Transcribe the line holding "Open Панель управления from the Start menu" together with every line after it, through the end of the records, exactly and with no pictures.

[Stored entries]
****************************************

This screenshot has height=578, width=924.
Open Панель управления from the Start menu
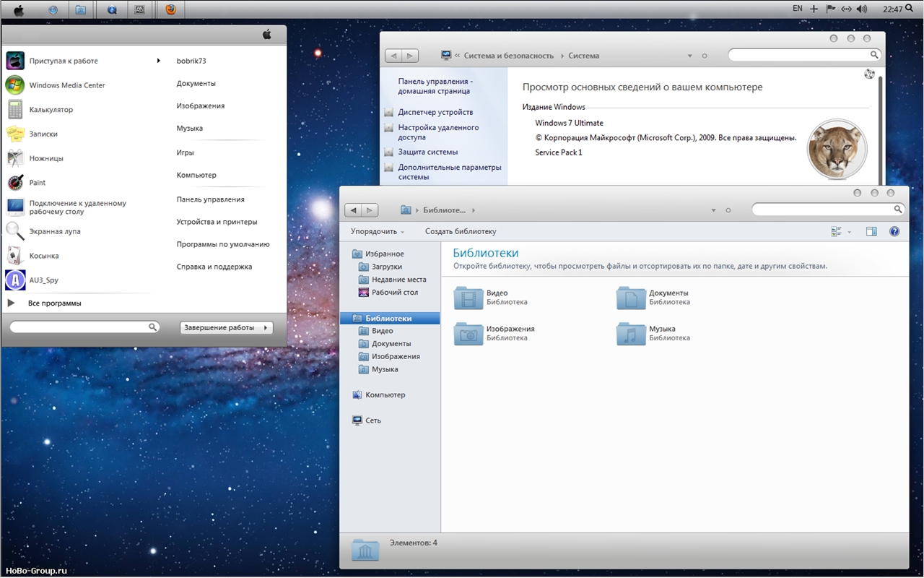coord(210,199)
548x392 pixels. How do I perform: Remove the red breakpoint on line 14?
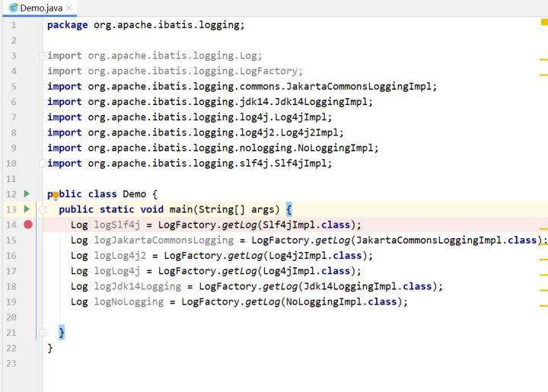[28, 225]
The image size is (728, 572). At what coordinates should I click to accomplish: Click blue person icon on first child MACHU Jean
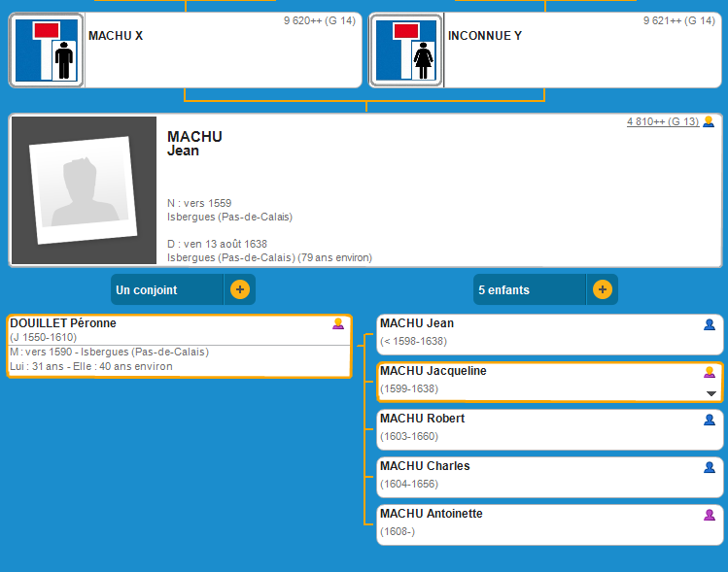point(710,324)
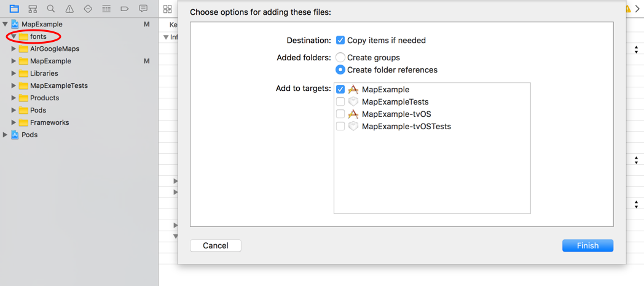Open the Debug navigator icon
The height and width of the screenshot is (286, 644).
point(106,9)
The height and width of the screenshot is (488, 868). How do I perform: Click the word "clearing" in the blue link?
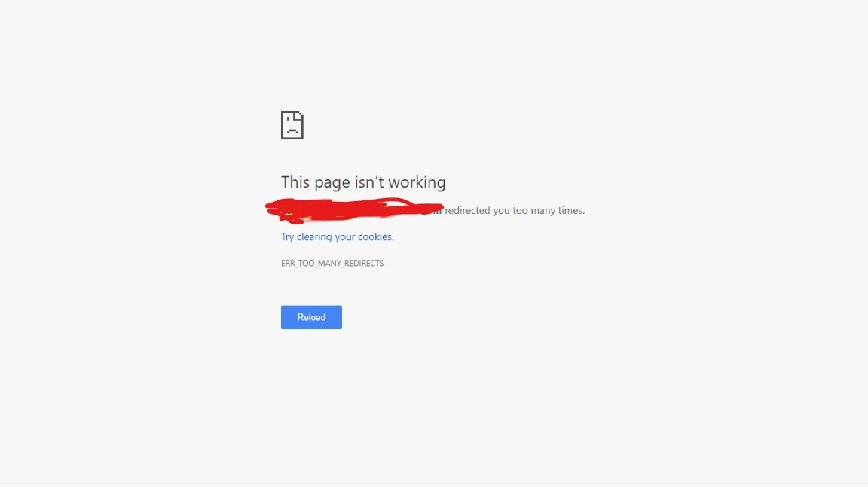(314, 236)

****************************************

■ **Task response**
Open Панель управления from the Start menu
coord(210,199)
548x392 pixels. How do I perform: Remove the red breakpoint on line 14?
[28, 225]
The image size is (728, 572). At what coordinates should I click to accomplish: Click blue person icon on first child MACHU Jean
point(710,324)
Open the Debug navigator icon
The height and width of the screenshot is (286, 644).
point(106,9)
The height and width of the screenshot is (488, 868). How do I perform: Click the word "clearing" in the blue link?
(314, 236)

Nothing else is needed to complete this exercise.